I beez a pahfessah! I beez gone stop you rayciss peoples!
This was part of the area we had a permit for, in fact, it was the area where the statue and the microphone was located, but it was gated off from the other half of the park, and informed that we were not allowed in there until noon, when the event was scheduled to begin. When we asked how they wanted us to get into the other half of the park where the other rally goers were forced into a triangular pen like cattle in a feed lot, the cops directed us back the way we came in, which meant we had to go back through the satanic preachers and walk another block past the opposition, who didn’t try to get in front of us and stop us this time, but who stood a foot or so away from us and began spitting, throwing urine and feces, pepper spraying, and attacking with acid. Fortunately, spit was the worst thing I endured, and I don’t think anyone in my particular group got any worse than that, but many others did.

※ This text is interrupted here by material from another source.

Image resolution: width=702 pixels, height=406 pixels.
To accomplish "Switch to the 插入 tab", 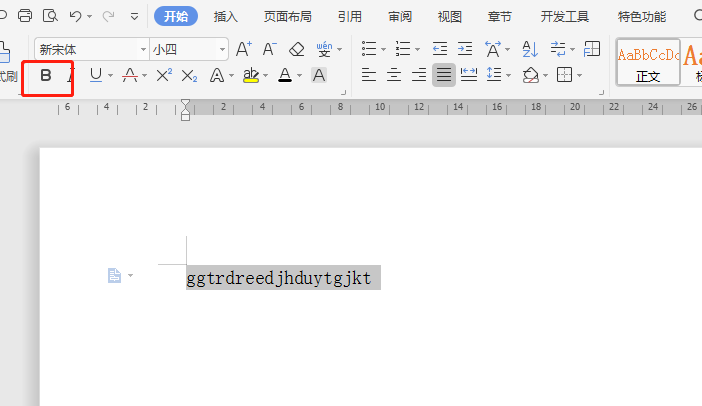I will tap(226, 16).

As we entered the park, escorted in past the men of Vanguard America and Identity Europa who were preventing the commies from bum-rushing the event, I heard many people cry out “AZZMADOR!!” I must have shaken a thousand hands that day, and signed many autographs, several of them on copies of Mein Kampf, and took loads of pics with Daily Stormer fans. It was a great feeling. It really hit home tome for the first time that day what a huge effect our work here at Daily Stormer has had on so many fine people, and I was simultaneously honored and humbled by it.

We then began The Daily Stormer Experience! I began speaking to the viewers of the livestream, and Zeiger, Lee Rogers, and Ben Garland joined me. We had Jason Kessler speak to the Stormers, and Dr. David Duke addressed you all twice. He and I had a great, albeit short, talk about Jews and how they are our foremost problem. Everything was going along swimmingly.

Then, just as they called the speakers to come over by the microphone to prepare for the speeches, suddenly all the cops no one could find when they were needed to keep the peace announced that our event had been declared an “illegal assembly.”

Bear in mind that we had gotten a permit for the event, then the city canceled the permit, then, with the help of the ACLU, got a federal magistrate to force them to honor the permit. The rule of law and the constitution are certainly dead.

Despite the attendees moving out of the park immediately, slowed only by confusion as to which way to go and where, the police began battering them with clubs, shields, and tear gas immediately.

As we were leaving the park, I saw Chris Cantwell, pepper sprayed again!

We had to march past a much more violent crowd of leftists this time. The Negroes were agitating for violence and in many cases, they got it. Vice was following along, and when we got to a spot where the vans could come get us, they jumped in with us! What a bunch of presumptuous turds!

Cantwell and my guys wanted to throw them out, but I had a plan. I said it was okay, then informed Ellie Reeve that if she didn’t interview me, I was throwing them out to the debauched commies, hungry for blood.

She interviewed me.

Later that evening, at the very last minute, we found a spot to record the historic, greatest podcast in the history of podcasts! We got all my equipment together and headed to an airbnb that had somehow not been canceled, and got everything set up as quickly as possible. Many have complained about the sound, but let me tell you, my sound guy had never seen my mixer or any of the other equipment before, and this place had no internet, nor was it a good recording environment. The place had no internet, so he figured out a way to get Andrew Anglin and weev on via cell phone, and the fact that he was able to even make anything work at all was a testament to his skill.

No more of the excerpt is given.